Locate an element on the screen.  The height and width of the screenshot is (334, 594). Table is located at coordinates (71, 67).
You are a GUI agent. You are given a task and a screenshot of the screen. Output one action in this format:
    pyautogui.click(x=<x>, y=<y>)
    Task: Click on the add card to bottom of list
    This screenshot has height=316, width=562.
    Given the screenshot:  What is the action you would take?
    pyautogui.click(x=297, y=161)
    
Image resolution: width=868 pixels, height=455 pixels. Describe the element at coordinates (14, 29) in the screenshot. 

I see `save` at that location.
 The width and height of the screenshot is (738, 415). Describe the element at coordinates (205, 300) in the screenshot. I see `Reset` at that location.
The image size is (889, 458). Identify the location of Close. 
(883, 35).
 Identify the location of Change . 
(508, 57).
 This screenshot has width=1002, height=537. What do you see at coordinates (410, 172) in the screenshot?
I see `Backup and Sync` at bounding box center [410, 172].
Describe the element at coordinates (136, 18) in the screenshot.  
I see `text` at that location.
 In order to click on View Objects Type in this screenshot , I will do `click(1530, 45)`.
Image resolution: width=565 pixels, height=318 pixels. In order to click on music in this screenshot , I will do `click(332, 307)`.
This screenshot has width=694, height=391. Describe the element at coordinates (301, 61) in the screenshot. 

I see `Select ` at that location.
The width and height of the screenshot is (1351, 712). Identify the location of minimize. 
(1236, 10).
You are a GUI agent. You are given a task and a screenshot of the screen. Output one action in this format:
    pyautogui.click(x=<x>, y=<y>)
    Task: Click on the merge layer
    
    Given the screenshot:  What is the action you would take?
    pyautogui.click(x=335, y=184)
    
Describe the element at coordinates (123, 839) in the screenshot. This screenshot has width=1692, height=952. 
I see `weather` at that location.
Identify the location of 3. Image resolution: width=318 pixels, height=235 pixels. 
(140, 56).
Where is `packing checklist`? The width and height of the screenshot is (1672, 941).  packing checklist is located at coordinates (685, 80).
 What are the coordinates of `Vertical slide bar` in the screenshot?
——————————
EXERCISE: Rewrite every one of the rows above with "Identify the location of" changed to "Find the position of", leaving all other wording untouched.

SOLUTION FOR THIS TASK:
Locate an element on the screen.  The height and width of the screenshot is (334, 594). Table is located at coordinates (71, 67).
You are a GUI agent. You are given a task and a screenshot of the screen. Output one action in this format:
    pyautogui.click(x=<x>, y=<y>)
    Task: Click on the add card to bottom of list
    This screenshot has height=316, width=562.
    Given the screenshot:  What is the action you would take?
    pyautogui.click(x=297, y=161)
    
Image resolution: width=868 pixels, height=455 pixels. Describe the element at coordinates (14, 29) in the screenshot. 

I see `save` at that location.
 The width and height of the screenshot is (738, 415). Describe the element at coordinates (205, 300) in the screenshot. I see `Reset` at that location.
The image size is (889, 458). Find the position of Close. 
(883, 35).
 Find the position of Change . 
(508, 57).
 This screenshot has width=1002, height=537. What do you see at coordinates (410, 172) in the screenshot?
I see `Backup and Sync` at bounding box center [410, 172].
Describe the element at coordinates (136, 18) in the screenshot.  
I see `text` at that location.
 In order to click on View Objects Type in this screenshot , I will do `click(1530, 45)`.
Image resolution: width=565 pixels, height=318 pixels. In order to click on music in this screenshot , I will do `click(332, 307)`.
This screenshot has width=694, height=391. Describe the element at coordinates (301, 61) in the screenshot. 

I see `Select ` at that location.
The width and height of the screenshot is (1351, 712). Find the position of minimize. 
(1236, 10).
You are a GUI agent. You are given a task and a screenshot of the screen. Output one action in this format:
    pyautogui.click(x=<x>, y=<y>)
    Task: Click on the merge layer
    
    Given the screenshot:  What is the action you would take?
    pyautogui.click(x=335, y=184)
    
Describe the element at coordinates (123, 839) in the screenshot. This screenshot has width=1692, height=952. 
I see `weather` at that location.
Find the position of 3. Image resolution: width=318 pixels, height=235 pixels. 
(140, 56).
Where is `packing checklist`? The width and height of the screenshot is (1672, 941).  packing checklist is located at coordinates (685, 80).
 What are the coordinates of `Vertical slide bar` in the screenshot?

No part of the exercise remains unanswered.